Consumer Watchdog

Expose. Confront. Change.

Consumer Watchdog

The San Francisco Chronicle – ‘He should leave’: Garamendi says Lara fails to take on insurance firms amid crisis

By Jordan Parker, THE SAN FRANCISCO CHRONICLE

https://www.sfchronicle.com/california/article/he-leave-lawmaker-says-lara-fails-take-19917697.php?utm_campaign=CMS%20Sharing%20Tools%20(Premium)&utm_source=share-by-email&utm_medium=email

U.S. Rep. John Garamendi said in an interview with a Bay Area TV station that state Insurance Commissioner Ricardo Lara should step down if he’s unwilling to take on insurance companies, becoming the latest outspoken critic of Lara during the state’s ongoing insurance crisis.

In an interview with ABC 7 that aired on Thursday, Garamendi, who served eight years as the state’s insurance commissioner, said “I’ve been very concerned about the way in which the current commissioner (Lara) has conducted himself in this office.”
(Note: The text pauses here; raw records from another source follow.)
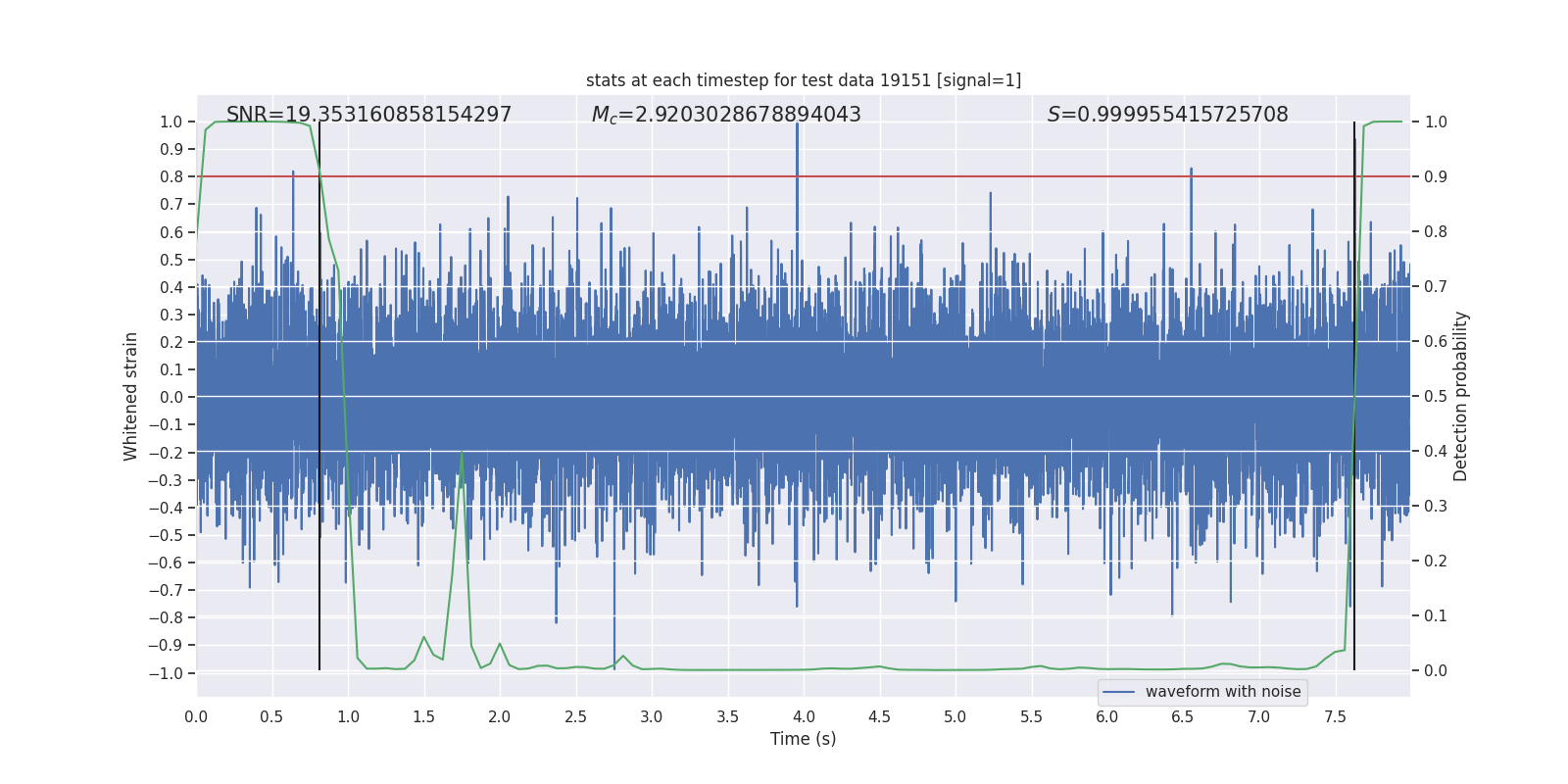
Task: Click the blue legend line sample
Action: click(x=1119, y=692)
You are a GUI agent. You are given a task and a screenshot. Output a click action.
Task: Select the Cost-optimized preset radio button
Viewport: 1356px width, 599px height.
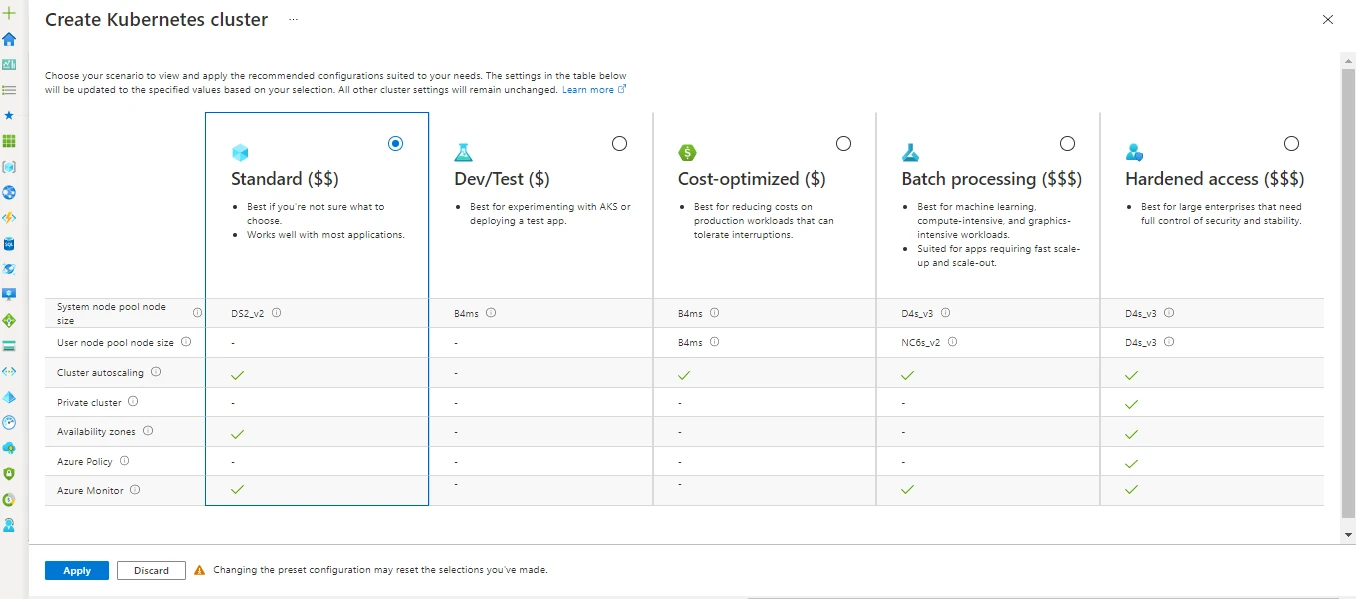click(x=843, y=143)
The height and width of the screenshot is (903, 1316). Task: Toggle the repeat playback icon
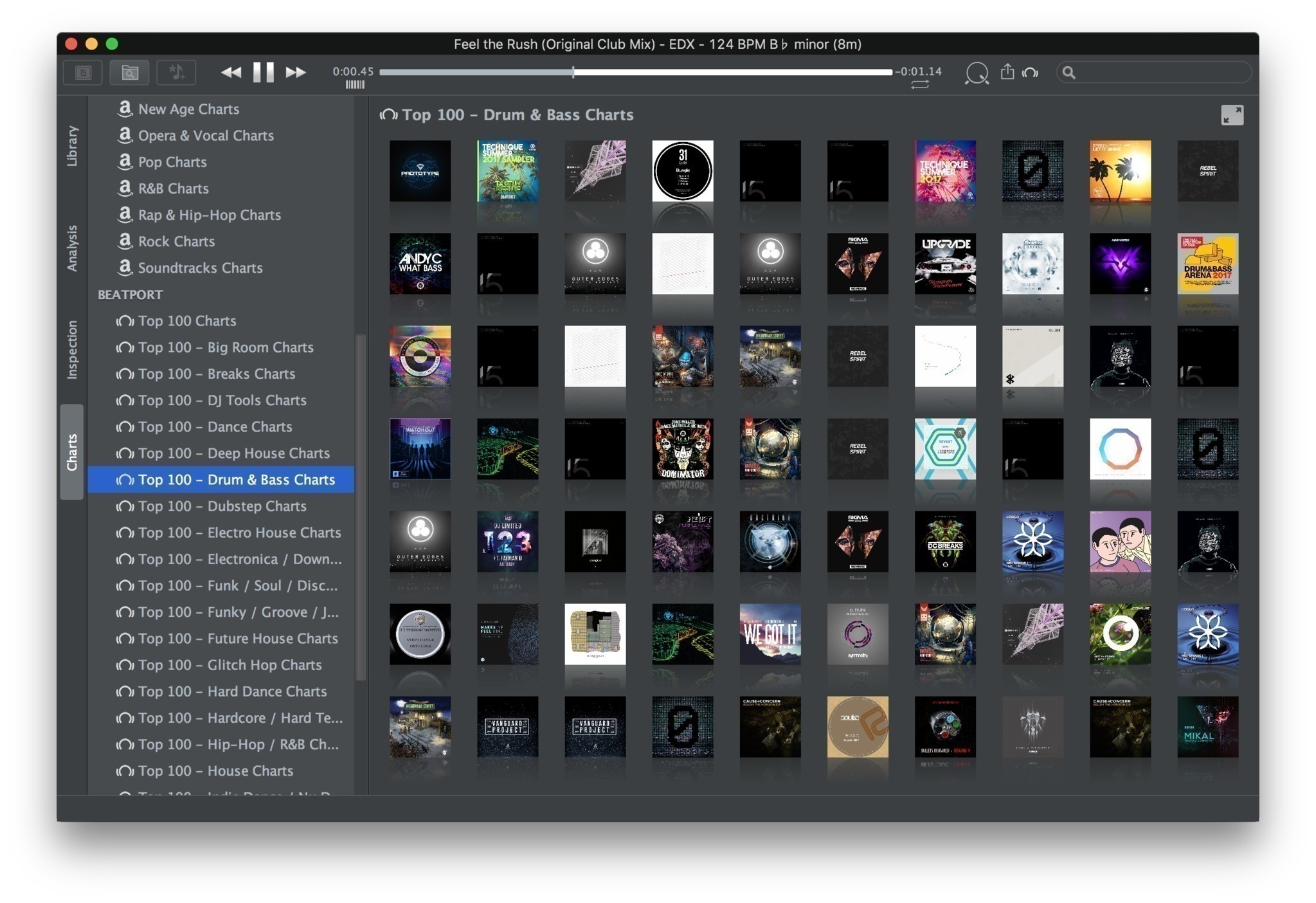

“Over the last three years, I have observed that this commissioner is not willing to take the hard task and the necessary task to stand up to the insurance industry,” Garamendi said. “If the commissioner is not willing to do that, and there’s plenty of signs he is not, then he’s not doing his job and he should leave.”

When asked about Garamendi’s comments Tuesday, Michael Soller, a spokesperson for the Department of Insurance said, “Garamendi’s grandstanding gets us nowhere and does nothing to address our ongoing insurance crisis.”

“Commissioner Lara is leading the most ambitious insurance reform in over 30 years, while wildfires fueled by climate change menace California like never before,” Soller said. Soller added that Lara supports bipartisan legislation introduced by Congressmen Mike Thompson and Doug LaMalfa that “would put money into Californians’ hands, tax free, to pay for home-hardening projects.”

Garamendi’s comments come as Lara navigates the state through an insurance crisis, which has seen companies stop writing new policies, raise prices or completely withdraw from the state. In California, more than half a million homeowners will face a second insurance rate hike within a year, the Chronicle reported last month

In July, members of California’s Little Hoover Commission, an independent oversight body tasked with investigating state government operations and police, blasted Larafor not attending hearings regarding the state’s insurance crisis.

Weeks later, Lara, in an exclusive interview with the Chronicle, told a reporter he wasn’t sure when the insurance crisis would end but said his department’s efforts to pursue regulations that aim to keep insurance companies in California have paid off. Lara told the Chronicle that the end of the crisis would depend on wildfires, which have scorched more than 1 million acres this year. 

Last week, the Little Hoover Commission proposed solutions to solve the insurance crisis, such as recommending that the department convene an independent panel of experts to create standards for evaluating insurance companies’ usage of private catastrophe models and suggesting the state create a working group to develop a minimum set of wildfire mitigation standards for homeowners to undertake.